## Texte extrait:
· · · · · · ·

Monsieur le président, monsieur le ministre, mes chers collègues, permettez-moi de commencer par saluer l’excellent travail réalisé par l’ensemble des rapporteurs, qui permet d’éclairer nos débats.
Nous devons discuter cet après-midi d’un budget héritier des choix récents en matière de stratégie de logement, qui se situe dans la continuité assez logique de notre dernier débat budgétaire.
Les crédits de la mission « Cohésion des territoires » sont de nouveau en baisse, une diminution liée à la poursuite des mesures de réduction des aides personnalisées au logement et de refonte de leur mode de calcul. Les APL comptent pour 82 % de ce budget. En effet, les crédits du programme 109, « Aide à l’accès au logement », sont en nette diminution entre 2018 et 2019, passant de 14, 26 milliards à 13, 11 milliards d’euros, soit une baisse de 8 %.
Outre que ce budget nous laisse un sentiment de déjà-vu, il nous confirme que les APL restent une variable d’ajustement budgétaire, avec cette baisse de 1, 2 milliard d’euros qui est la conséquence de plusieurs décisions.
Il s’agit, tout d’abord, de la non-indexation de l’APL sur l’inflation, pour une économie de 102 millions d’euros, remplacée par une revalorisation de 0, 3 %, qui risque de créer un effet ciseaux regrettable, couplé avec le prélèvement à la source.
Vient, ensuite, la réforme du mode de calcul de l’APL, pour 910 millions d’euros d’économies. À ce titre, permettez-moi de m’interroger doublement.
Je ne comprends pas que l’on ait préalablement fait le choix de la baisse des APL avant d’en modifier le mode de calcul. Par ailleurs, concernant le calcul sur la base des revenus actuels de l’allocataire – la contemporanéisation –, les difficultés qui s’annoncent vous ont fait finalement prévoir une entrée en vigueur au premier semestre de 2019, après le printemps, mais on entend maintenant parler de juillet ; nous en sommes tous très inquiets. En effet, les caisses d’allocations familiales ont été réformées il y a désormais un certain temps : les départements les plus denses, où l’on compte le plus de bénéficiaires de l’APL, ont été regroupés en une seule CAF où se prennent toutes les décisions. Vous avez beau avoir des annexes et des antennes, la mise en œuvre sera difficile, et il faudra être très vigilant ; à défaut, nous pourrions avoir des déconvenues.
Enfin, la mise en œuvre de la RLS, concomitamment avec la baisse des APL, tend à produire les effets que nous craignions et sur lesquels nous vous avions longuement alerté l’an passé.
Vous avez demandé un effort important aux bailleurs sociaux – 800 millions d’euros en 2018 –, avec l’idée d’une trajectoire identique en 2019. Entrée en vigueur au 1er février 2018, cette économie a donc été réalisée en onze mois. Si, aujourd’hui, les paramètres ne sont pas modifiés, la RLS représentera pour l’année 2019 un coût de 873 millions d’euros pour les bailleurs sociaux, soit 73 millions de plus que ce qui était prévu dans la trajectoire initiale. Aussi, les membres du groupe Union Centriste, ainsi que des collègues siégeant sur d’autres travées, souhaitaient vous proposer un amendement prévoyant que les paramètres de la RLS soient définis différemment, c’est-à-dire selon la trajectoire financière prévue au départ et conformément à l’engagement du Gouvernement. Or cet amendement a malheureusement été déclaré irrecevable. Monsieur le ministre, comment comptez-vous éviter ces effets de bords et faire en sorte que les bailleurs sociaux ne soient pas sollicités au-delà de ce qui était nécessaire ?

· · · · · · ·

[Éléments recensés dans un jeu de données]
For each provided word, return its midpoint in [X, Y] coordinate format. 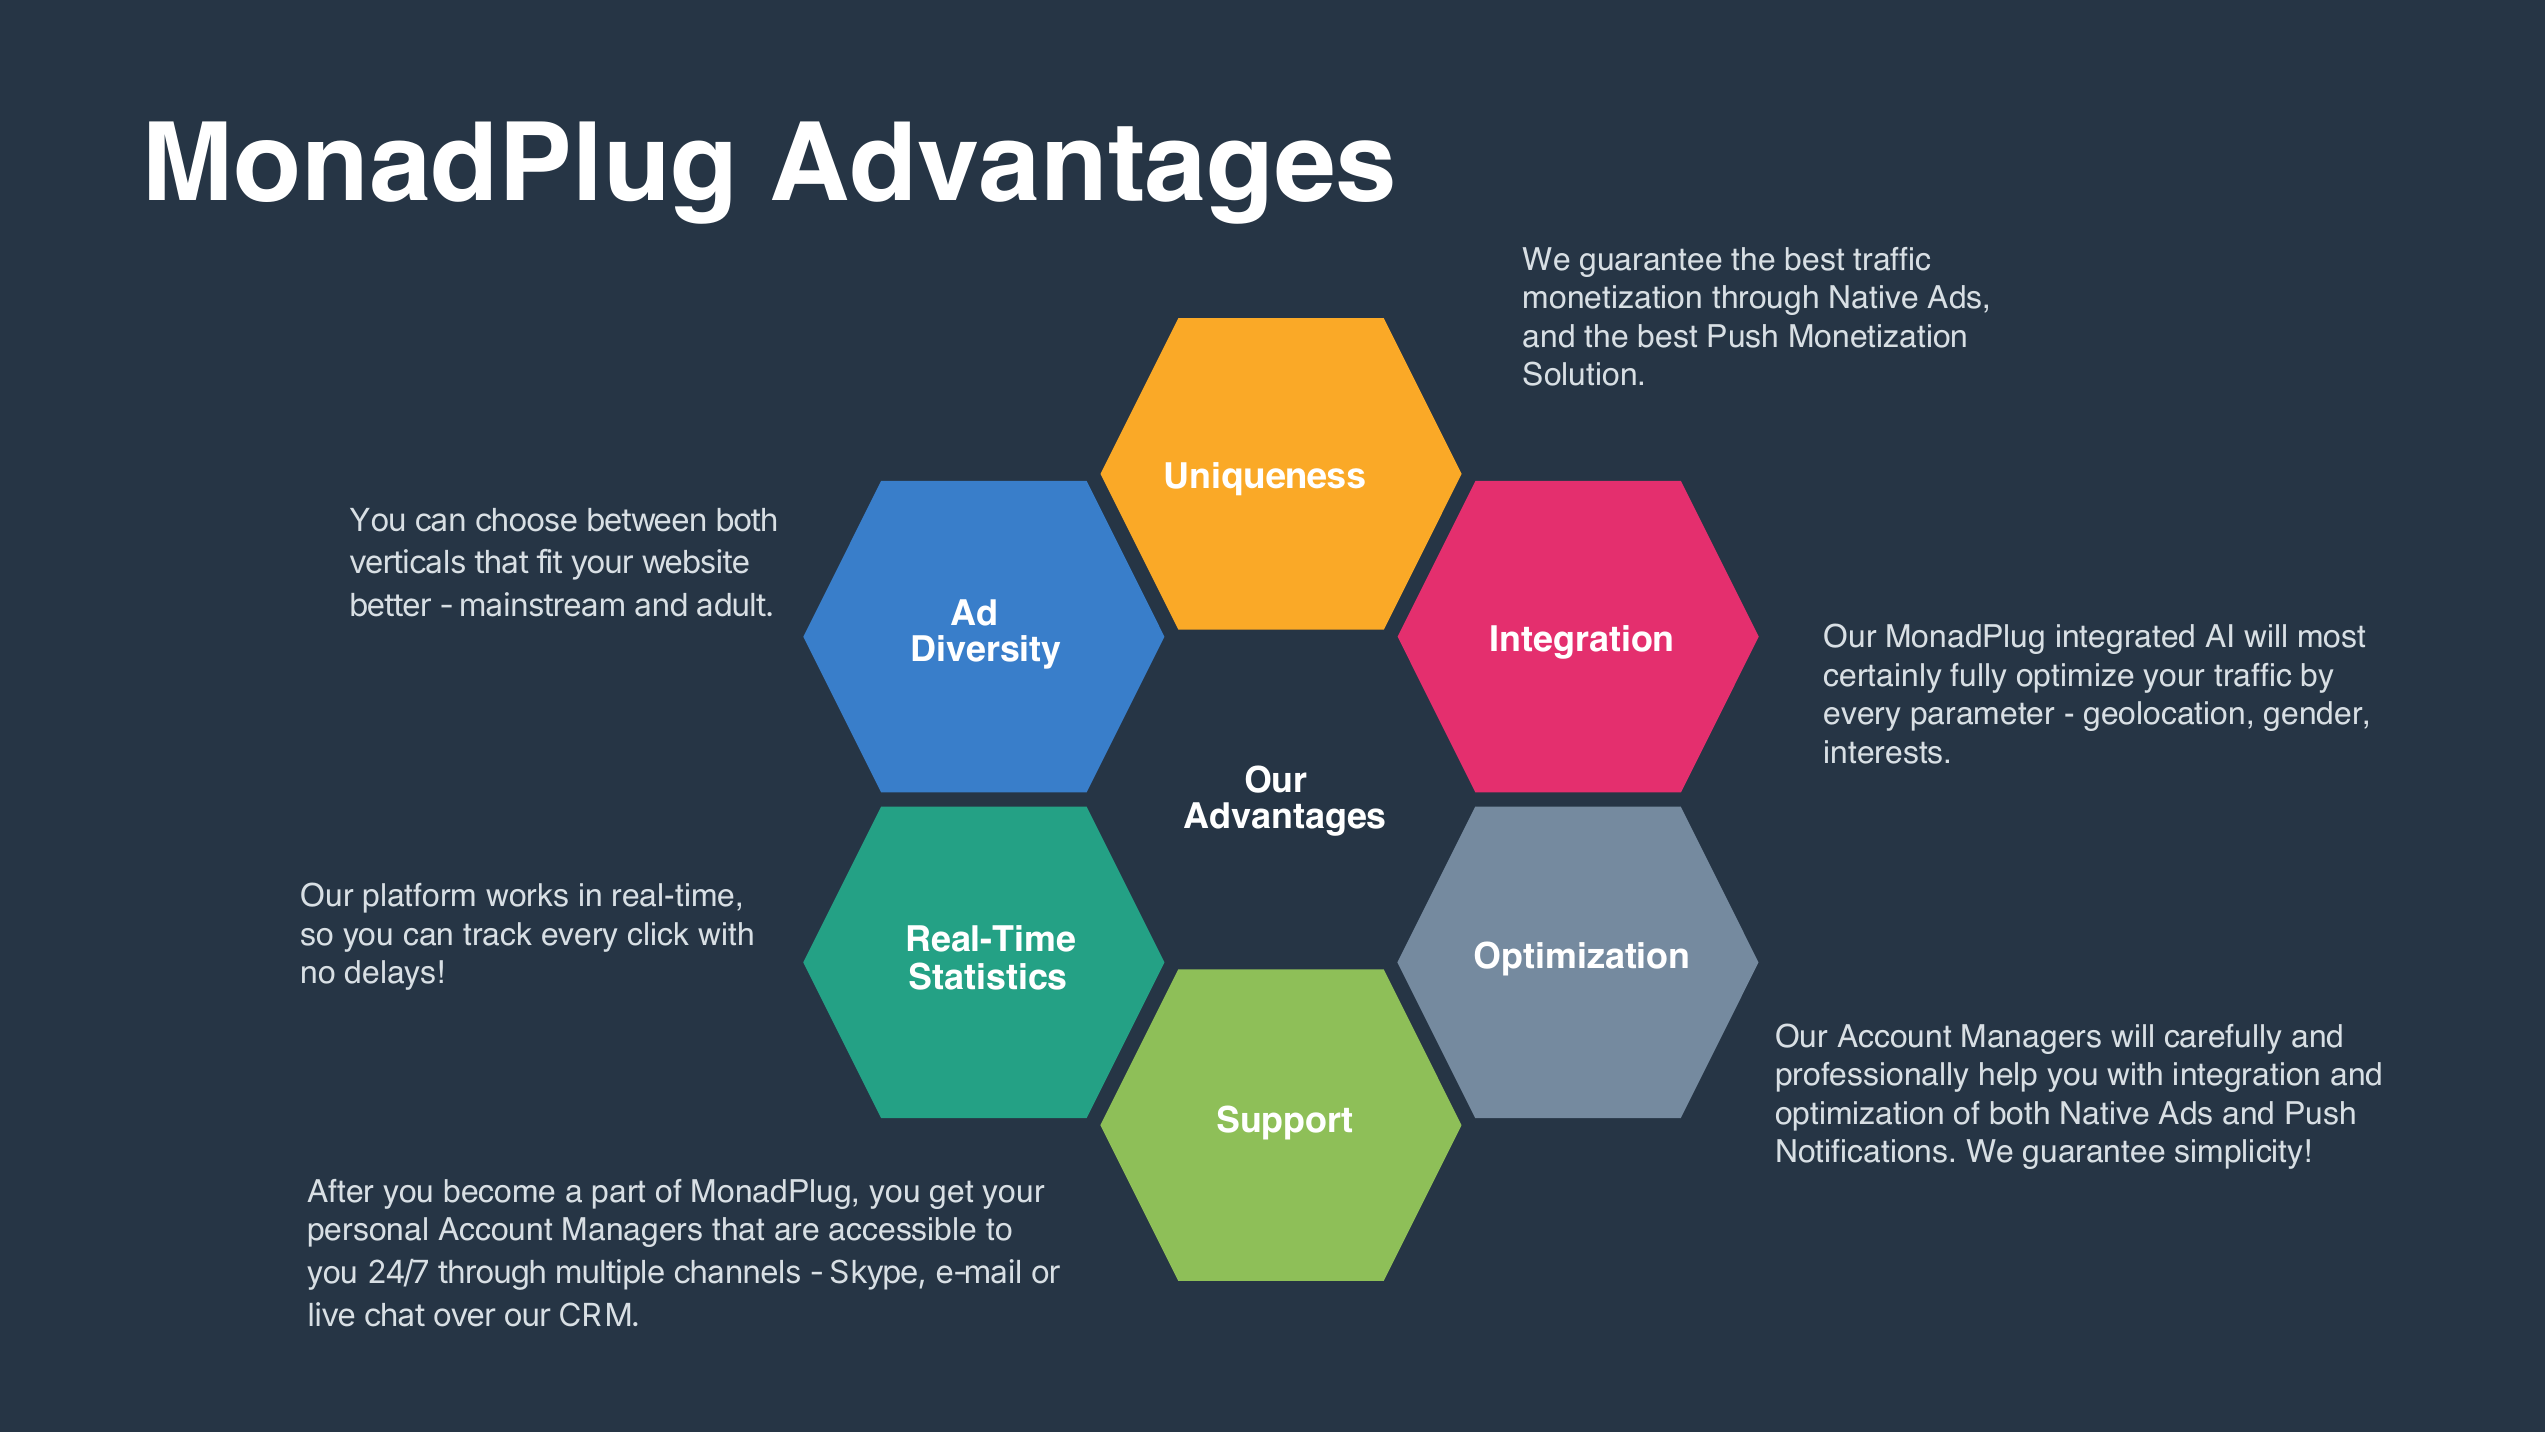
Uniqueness [1265, 478]
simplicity [2238, 1154]
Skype [874, 1274]
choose [526, 520]
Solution [1579, 373]
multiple [610, 1274]
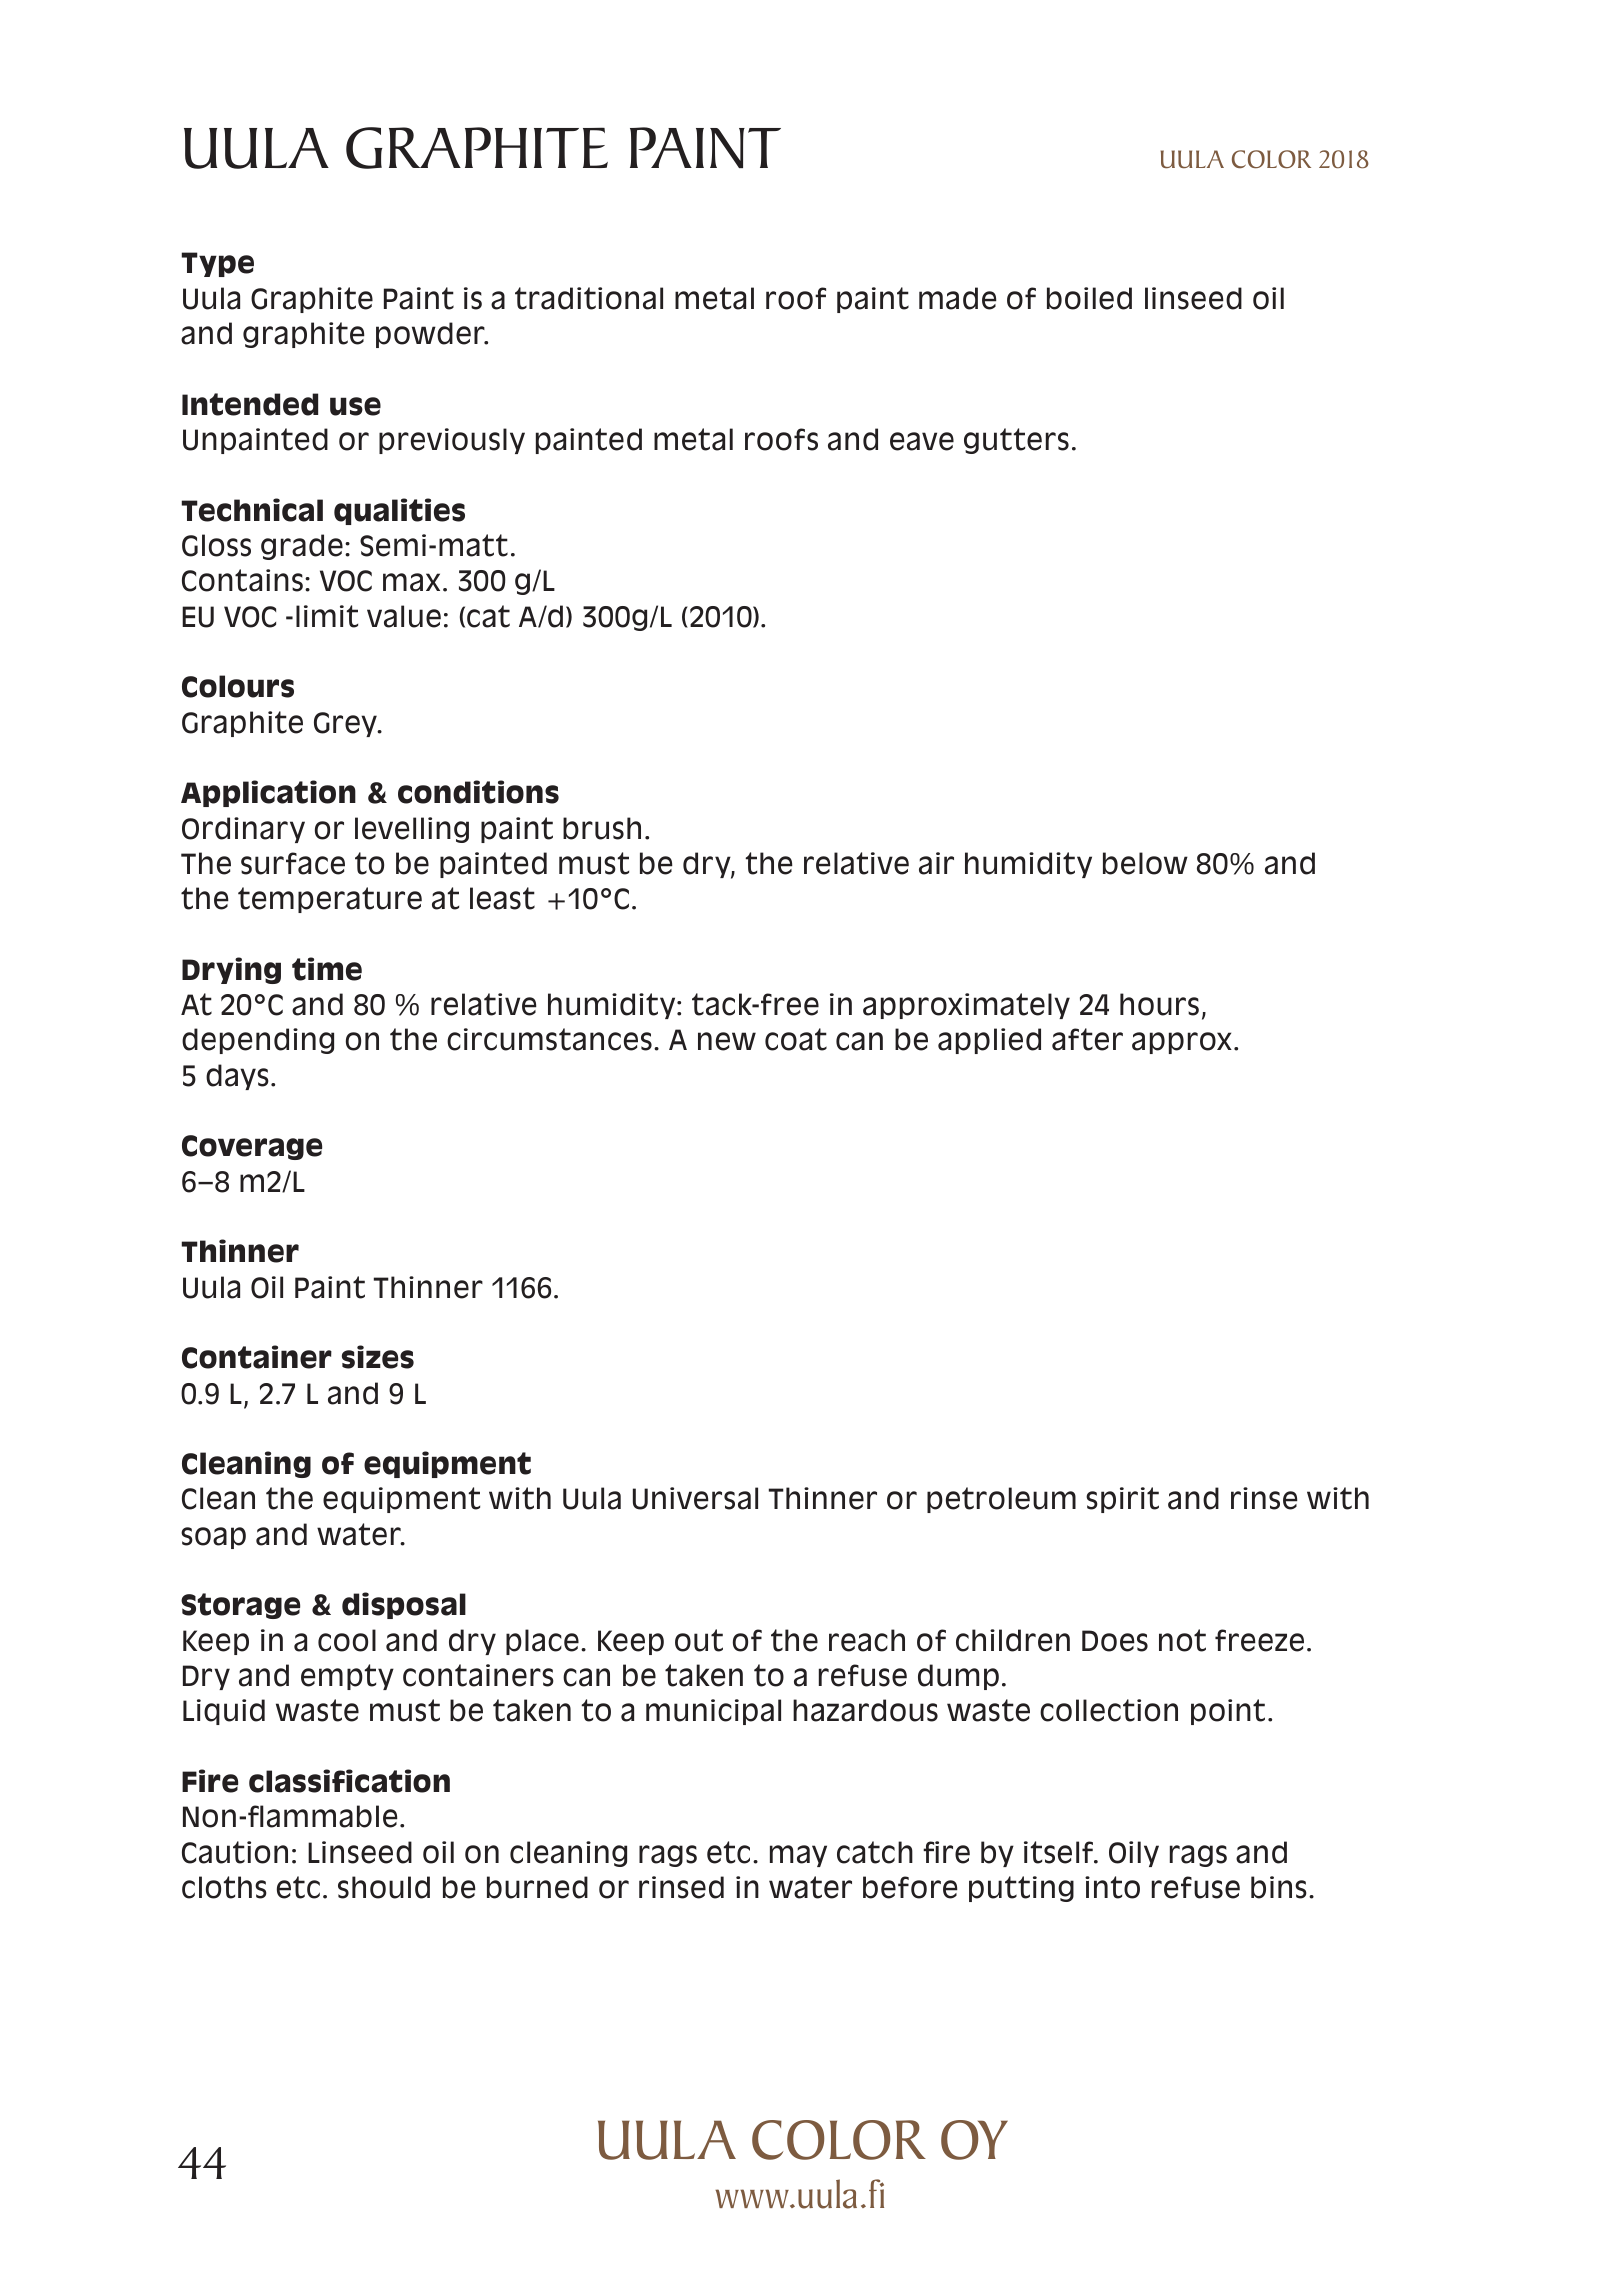  Describe the element at coordinates (1087, 1039) in the screenshot. I see `after` at that location.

· · · · · · ·

## Consigne:
Poursuivez l'intervention sur les crédits du logement à partir de sa dernière phrase.

## Réponse:
Le rendement de la TVA sur les constructions de logements sociaux s’annonce par ailleurs supérieur à ce qui était envisagé et pourrait atteindre 850 millions d’euros en 2019. Sur ce sujet, nous suivrons la rapporteur pour avis de la commission des affaires économiques, qui propose d’ajouter au rapport, prévu à l’article 74 quinquies, une étude fine des impacts de l’augmentation de la TVA, comme l’a rappelé Philippe Dallier.
Il ne me semble pas que nous puissions faire l’économie d’un mot sur la situation des bailleurs, qui, avec la mise en place de la réforme, couplée à la restructuration du secteur prévue dans la loi ÉLAN, sont exsangues. Une perte d’autofinancement net de 21 % est constatée sur l’année 2018. Le nombre d’organismes en situation de fragilité passerait de 127 à 309, soit une augmentation de 143 %, selon l’analyse de la rapporteur pour avis Dominique Estrosi Sassone.
J’ai interrogé les métropoles de ma région pour voir l’effet sur ces territoires du mécanisme de la RLS, et considérant que le dispositif devrait y poser peu de difficultés.
En 2018, sur un objectif de production de 2 000 logements sociaux dans la métropole de Lille, on constate une réduction des constructions de 600 logements, alors même que le fait d’être dans une métropole devrait faciliter le dispositif. Quand bien même les bailleurs sociaux ont les moyens de trouver des financements, ils ont besoin d’avoir des fonds propres.
Le secteur du logement social connaît de grandes difficultés, avec probablement moins de 100 000 logements financés, contre 126 000 en 2016 et 113 000 en 2017.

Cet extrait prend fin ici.